In this final section, Duncan comments on his line from Pindar in a prose paragraph aside that also describes the poem: Pindar's art "was not a statue but a mosaic, an accumulation of metaphor." It is an inspiration for Duncan's poetics of the field. He, like Olson and others in NAP is not pursuing a well-wrought urn, but initiating a sometimes occult process, or creating a field where thinking and music can occur. Found within his "Pages from a Notebook" is a statement enclosed in quotation marks but not attributed: "I do not seek a synthesis but a melee." This uncontrolled "melee" is as apt a description of field poetics as the accumulating mosaic. It is a poetics of action and of presence--poems are not objects for readers to enjoy but fields of participation. They are energy transfers (Olson's) or "passionate dispersions" of magic (Duncan).
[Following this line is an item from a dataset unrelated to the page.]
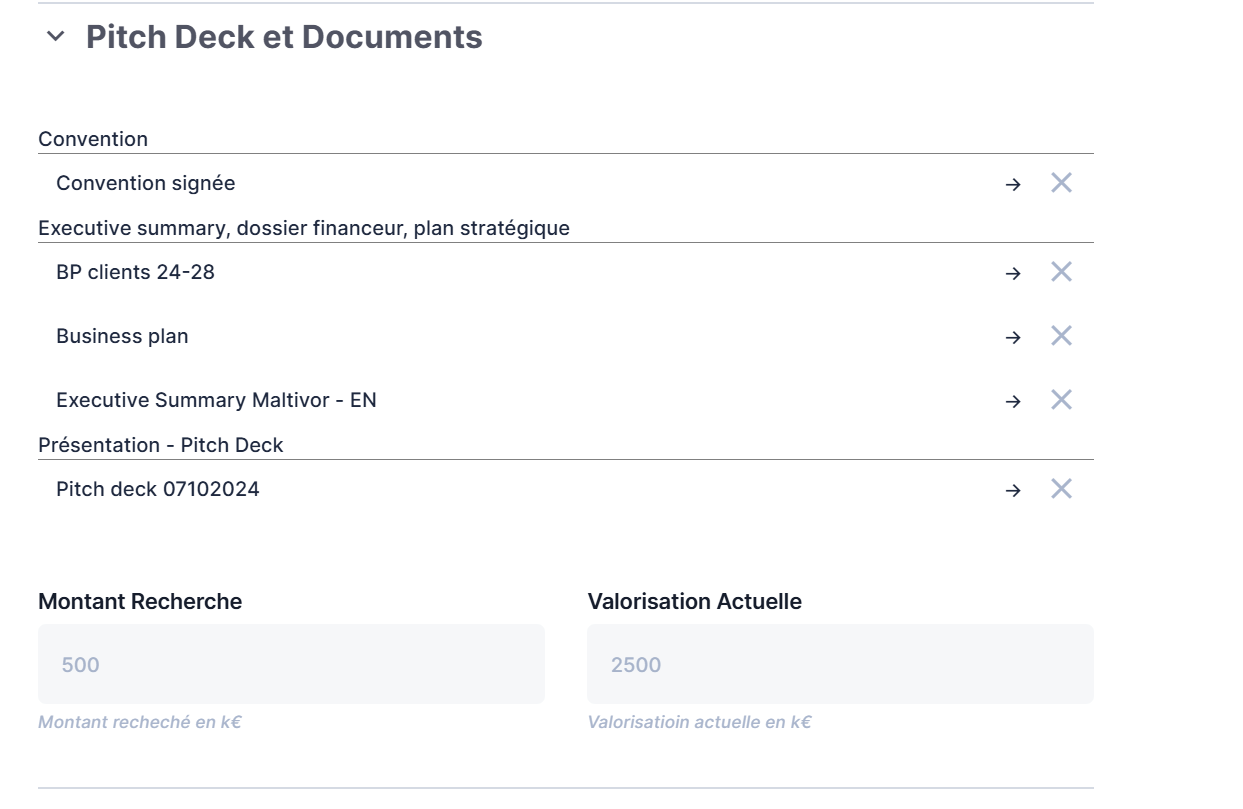This screenshot has height=809, width=1243.
Task: Delete BP clients 24-28 via its X icon
Action: pos(1060,271)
While working through this poem, I have begun to identify with Duncan the same way I identify with Olson. Personally, politically they are far apart, and they have different intellectual interests too. But each seems on first blush a little ludicrous. They have large ambitions that seem to have been accomplished by others in styles that seem dated. But I'd encourage any one interested enough to have read this far to give both consideration. Though I've read and liked his Opening of the Field, studying "Pindar" at length is driving me to further study of his work.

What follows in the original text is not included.